* _Problem_
Copy each line of the following material that has the string "agent".

* _Records for the task_
*** Begin section ***

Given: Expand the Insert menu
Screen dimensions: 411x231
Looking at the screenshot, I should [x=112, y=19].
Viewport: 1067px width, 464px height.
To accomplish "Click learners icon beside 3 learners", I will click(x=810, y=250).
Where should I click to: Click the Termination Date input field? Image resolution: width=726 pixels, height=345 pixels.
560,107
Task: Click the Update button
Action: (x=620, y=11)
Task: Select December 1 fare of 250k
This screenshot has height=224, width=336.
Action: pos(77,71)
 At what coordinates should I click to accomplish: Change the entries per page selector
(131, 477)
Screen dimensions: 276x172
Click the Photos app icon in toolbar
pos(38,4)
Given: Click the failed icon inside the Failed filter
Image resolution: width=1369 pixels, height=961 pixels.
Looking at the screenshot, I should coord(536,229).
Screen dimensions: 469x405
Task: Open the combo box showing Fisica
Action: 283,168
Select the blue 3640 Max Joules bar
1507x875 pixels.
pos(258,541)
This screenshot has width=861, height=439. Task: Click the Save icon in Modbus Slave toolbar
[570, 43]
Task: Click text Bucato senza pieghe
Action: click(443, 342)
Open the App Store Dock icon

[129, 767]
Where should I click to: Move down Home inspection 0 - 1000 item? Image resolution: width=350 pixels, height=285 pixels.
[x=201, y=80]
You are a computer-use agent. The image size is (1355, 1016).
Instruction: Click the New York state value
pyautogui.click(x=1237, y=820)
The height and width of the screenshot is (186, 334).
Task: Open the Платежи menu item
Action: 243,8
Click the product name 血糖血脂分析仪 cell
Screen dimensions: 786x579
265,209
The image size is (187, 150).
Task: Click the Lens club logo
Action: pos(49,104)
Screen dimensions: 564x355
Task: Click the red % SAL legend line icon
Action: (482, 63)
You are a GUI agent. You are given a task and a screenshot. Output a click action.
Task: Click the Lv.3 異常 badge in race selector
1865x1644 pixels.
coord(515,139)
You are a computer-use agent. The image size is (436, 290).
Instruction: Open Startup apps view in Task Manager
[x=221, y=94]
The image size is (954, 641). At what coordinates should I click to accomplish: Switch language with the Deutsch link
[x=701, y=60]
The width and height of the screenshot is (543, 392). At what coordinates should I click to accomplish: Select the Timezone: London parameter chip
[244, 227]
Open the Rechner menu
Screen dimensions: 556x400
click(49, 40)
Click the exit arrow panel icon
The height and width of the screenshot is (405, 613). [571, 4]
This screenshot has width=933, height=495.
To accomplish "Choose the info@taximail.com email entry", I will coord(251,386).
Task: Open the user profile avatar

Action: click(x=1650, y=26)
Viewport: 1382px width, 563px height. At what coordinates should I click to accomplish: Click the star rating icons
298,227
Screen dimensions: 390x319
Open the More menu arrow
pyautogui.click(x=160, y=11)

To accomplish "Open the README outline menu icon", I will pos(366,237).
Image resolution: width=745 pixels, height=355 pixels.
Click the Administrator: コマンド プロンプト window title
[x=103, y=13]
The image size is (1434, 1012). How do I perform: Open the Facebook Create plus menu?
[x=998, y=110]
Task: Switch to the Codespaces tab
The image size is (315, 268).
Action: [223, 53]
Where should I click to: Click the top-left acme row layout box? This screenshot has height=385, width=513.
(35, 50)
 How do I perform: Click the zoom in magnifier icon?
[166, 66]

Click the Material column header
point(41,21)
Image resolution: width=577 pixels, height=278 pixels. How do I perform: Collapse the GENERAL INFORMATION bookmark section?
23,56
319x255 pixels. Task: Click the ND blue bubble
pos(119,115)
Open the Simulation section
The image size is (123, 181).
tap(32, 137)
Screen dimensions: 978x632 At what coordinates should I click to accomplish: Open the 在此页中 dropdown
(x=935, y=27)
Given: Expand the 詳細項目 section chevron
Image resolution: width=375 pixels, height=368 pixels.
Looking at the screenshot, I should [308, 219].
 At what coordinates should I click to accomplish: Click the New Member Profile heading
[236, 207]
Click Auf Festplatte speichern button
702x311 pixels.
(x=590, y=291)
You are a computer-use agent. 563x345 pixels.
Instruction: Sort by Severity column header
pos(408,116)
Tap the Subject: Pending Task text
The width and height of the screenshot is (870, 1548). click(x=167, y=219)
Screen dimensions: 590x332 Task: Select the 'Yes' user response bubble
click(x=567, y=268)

*** End section ***

* _Solution to this problem_
You are a computer-use agent. The image size is (1355, 1016).
You are a GUI agent. You are given a task and a screenshot. Output a click action.
You are a computer-use agent. The image size is (436, 290).
You are a computer-use agent. 563x345 pixels.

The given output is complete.